▸ Given information
#####

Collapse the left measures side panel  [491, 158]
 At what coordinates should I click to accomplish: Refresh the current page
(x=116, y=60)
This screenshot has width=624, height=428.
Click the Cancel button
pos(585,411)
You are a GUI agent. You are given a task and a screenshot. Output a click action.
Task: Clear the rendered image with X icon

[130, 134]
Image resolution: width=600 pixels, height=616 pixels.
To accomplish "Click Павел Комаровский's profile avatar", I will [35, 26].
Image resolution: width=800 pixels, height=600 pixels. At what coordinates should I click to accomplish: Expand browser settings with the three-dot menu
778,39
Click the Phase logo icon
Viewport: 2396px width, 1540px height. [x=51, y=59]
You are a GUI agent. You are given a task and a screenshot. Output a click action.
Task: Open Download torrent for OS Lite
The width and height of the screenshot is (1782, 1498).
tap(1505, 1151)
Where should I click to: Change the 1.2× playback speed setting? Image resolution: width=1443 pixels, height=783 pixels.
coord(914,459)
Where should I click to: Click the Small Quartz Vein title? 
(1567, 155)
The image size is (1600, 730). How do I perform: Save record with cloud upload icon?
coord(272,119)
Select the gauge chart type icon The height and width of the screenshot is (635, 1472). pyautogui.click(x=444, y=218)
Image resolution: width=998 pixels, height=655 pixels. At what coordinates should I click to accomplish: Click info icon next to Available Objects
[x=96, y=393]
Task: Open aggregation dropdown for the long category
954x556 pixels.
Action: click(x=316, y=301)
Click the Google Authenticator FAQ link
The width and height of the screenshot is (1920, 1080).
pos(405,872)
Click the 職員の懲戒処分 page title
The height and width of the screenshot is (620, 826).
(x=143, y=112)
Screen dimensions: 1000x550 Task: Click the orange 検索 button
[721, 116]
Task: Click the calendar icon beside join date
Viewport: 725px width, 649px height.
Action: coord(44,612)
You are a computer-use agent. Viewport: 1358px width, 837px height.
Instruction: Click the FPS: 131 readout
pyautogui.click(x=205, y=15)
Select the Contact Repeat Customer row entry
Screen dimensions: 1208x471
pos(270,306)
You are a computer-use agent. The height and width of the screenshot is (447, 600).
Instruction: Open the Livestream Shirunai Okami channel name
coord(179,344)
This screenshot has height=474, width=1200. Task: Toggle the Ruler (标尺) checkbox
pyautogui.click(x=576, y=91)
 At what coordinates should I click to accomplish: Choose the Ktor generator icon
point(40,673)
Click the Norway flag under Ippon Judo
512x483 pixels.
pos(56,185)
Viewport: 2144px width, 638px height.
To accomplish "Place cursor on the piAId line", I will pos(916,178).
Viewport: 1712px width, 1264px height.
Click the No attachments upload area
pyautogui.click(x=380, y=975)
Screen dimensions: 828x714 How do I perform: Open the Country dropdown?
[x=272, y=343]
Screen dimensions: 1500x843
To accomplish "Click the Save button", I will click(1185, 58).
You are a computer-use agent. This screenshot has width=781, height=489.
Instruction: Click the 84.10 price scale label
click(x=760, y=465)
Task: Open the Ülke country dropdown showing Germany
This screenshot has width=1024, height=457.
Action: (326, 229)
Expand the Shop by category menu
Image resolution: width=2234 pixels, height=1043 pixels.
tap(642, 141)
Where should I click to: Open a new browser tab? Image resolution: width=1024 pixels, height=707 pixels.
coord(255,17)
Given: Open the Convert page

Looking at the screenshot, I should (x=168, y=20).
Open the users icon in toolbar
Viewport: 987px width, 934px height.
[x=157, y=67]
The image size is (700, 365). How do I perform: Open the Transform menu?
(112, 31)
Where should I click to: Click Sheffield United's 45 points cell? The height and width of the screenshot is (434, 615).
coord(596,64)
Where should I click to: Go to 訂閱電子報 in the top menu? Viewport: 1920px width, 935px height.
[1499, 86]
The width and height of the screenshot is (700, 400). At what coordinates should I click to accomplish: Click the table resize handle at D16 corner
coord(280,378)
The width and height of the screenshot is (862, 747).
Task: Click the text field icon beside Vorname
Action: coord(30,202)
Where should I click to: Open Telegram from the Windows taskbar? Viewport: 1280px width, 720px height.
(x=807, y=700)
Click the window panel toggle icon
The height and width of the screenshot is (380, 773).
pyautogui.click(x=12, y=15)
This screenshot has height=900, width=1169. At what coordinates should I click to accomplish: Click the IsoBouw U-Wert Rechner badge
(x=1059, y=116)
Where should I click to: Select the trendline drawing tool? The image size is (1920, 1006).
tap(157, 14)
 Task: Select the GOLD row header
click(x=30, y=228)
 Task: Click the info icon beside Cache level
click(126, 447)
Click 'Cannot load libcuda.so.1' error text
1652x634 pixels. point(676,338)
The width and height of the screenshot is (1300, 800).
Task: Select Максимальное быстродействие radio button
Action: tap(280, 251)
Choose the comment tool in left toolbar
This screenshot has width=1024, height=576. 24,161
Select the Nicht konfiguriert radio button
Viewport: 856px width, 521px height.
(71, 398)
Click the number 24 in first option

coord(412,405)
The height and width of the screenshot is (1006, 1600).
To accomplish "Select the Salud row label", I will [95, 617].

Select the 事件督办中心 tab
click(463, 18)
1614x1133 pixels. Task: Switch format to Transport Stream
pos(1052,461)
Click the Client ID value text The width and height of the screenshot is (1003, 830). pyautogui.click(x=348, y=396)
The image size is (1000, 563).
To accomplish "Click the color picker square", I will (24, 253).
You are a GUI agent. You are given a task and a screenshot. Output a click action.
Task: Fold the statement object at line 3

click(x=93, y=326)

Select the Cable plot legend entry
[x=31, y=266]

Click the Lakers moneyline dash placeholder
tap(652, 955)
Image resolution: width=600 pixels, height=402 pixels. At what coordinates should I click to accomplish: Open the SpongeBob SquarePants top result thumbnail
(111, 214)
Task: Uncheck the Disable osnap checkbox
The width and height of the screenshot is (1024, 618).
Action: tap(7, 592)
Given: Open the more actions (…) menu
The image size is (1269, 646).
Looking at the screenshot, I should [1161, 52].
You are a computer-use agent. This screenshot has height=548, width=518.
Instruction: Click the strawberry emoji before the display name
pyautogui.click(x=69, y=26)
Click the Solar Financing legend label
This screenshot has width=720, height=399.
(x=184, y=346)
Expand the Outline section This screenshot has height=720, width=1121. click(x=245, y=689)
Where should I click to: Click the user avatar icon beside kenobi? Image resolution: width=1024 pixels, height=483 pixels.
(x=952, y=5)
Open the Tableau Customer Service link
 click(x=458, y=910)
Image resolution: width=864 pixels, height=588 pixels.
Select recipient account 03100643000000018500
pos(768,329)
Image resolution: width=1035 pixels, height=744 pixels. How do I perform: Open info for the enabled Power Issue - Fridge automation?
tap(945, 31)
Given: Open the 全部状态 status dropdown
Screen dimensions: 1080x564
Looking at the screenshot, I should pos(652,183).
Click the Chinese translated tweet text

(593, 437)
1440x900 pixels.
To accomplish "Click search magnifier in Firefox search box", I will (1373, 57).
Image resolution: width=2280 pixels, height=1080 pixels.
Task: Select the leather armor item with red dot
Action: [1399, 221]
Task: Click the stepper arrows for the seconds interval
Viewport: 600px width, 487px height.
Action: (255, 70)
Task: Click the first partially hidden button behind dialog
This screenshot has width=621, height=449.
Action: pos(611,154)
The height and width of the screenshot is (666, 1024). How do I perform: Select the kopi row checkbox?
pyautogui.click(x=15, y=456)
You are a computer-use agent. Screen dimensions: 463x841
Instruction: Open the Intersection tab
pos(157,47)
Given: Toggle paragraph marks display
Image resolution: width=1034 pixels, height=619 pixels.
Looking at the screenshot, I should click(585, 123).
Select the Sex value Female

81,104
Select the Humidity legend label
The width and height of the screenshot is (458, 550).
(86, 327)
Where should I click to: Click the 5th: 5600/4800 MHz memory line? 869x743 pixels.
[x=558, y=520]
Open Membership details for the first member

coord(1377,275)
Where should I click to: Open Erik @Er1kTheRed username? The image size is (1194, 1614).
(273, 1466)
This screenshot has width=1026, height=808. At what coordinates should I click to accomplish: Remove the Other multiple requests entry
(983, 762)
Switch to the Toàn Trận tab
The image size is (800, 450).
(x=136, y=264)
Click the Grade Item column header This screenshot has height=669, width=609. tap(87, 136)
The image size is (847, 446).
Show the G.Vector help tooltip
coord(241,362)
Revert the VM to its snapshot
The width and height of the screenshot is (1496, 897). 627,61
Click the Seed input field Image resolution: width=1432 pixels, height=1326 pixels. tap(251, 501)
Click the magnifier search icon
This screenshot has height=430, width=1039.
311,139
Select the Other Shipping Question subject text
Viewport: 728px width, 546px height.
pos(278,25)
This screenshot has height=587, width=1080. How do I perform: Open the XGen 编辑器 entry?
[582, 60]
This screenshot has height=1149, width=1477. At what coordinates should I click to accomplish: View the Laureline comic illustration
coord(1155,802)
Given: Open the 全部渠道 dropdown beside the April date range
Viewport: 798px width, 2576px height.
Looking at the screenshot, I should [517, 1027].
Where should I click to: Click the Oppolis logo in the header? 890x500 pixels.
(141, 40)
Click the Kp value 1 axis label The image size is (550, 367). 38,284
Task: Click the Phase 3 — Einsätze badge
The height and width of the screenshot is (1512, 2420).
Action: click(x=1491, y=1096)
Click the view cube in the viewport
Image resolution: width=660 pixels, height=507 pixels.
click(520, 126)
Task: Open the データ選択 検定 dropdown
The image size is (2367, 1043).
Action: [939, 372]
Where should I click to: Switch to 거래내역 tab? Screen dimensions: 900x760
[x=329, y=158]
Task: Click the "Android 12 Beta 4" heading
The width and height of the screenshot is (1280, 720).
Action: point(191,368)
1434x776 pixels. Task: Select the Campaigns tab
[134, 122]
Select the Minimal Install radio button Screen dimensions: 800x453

#####

▸ The problem
Lines from the beginning of the data above through the line containing "Task: Open aggregation" are to be returned exactly, and no others.

▸ Finished task
Collapse the left measures side panel  [491, 158]
 At what coordinates should I click to accomplish: Refresh the current page
(x=116, y=60)
This screenshot has width=624, height=428.
Click the Cancel button
pos(585,411)
You are a GUI agent. You are given a task and a screenshot. Output a click action.
Task: Clear the rendered image with X icon

[130, 134]
Image resolution: width=600 pixels, height=616 pixels.
To accomplish "Click Павел Комаровский's profile avatar", I will [35, 26].
Image resolution: width=800 pixels, height=600 pixels. At what coordinates should I click to accomplish: Expand browser settings with the three-dot menu
778,39
Click the Phase logo icon
Viewport: 2396px width, 1540px height. [x=51, y=59]
You are a GUI agent. You are given a task and a screenshot. Output a click action.
Task: Open Download torrent for OS Lite
The width and height of the screenshot is (1782, 1498).
tap(1505, 1151)
Where should I click to: Change the 1.2× playback speed setting? Image resolution: width=1443 pixels, height=783 pixels.
coord(914,459)
Where should I click to: Click the Small Quartz Vein title? 
(1567, 155)
The image size is (1600, 730). How do I perform: Save record with cloud upload icon?
coord(272,119)
Select the gauge chart type icon The height and width of the screenshot is (635, 1472). pyautogui.click(x=444, y=218)
Image resolution: width=998 pixels, height=655 pixels. At what coordinates should I click to accomplish: Click info icon next to Available Objects
[x=96, y=393]
Task: Open aggregation dropdown for the long category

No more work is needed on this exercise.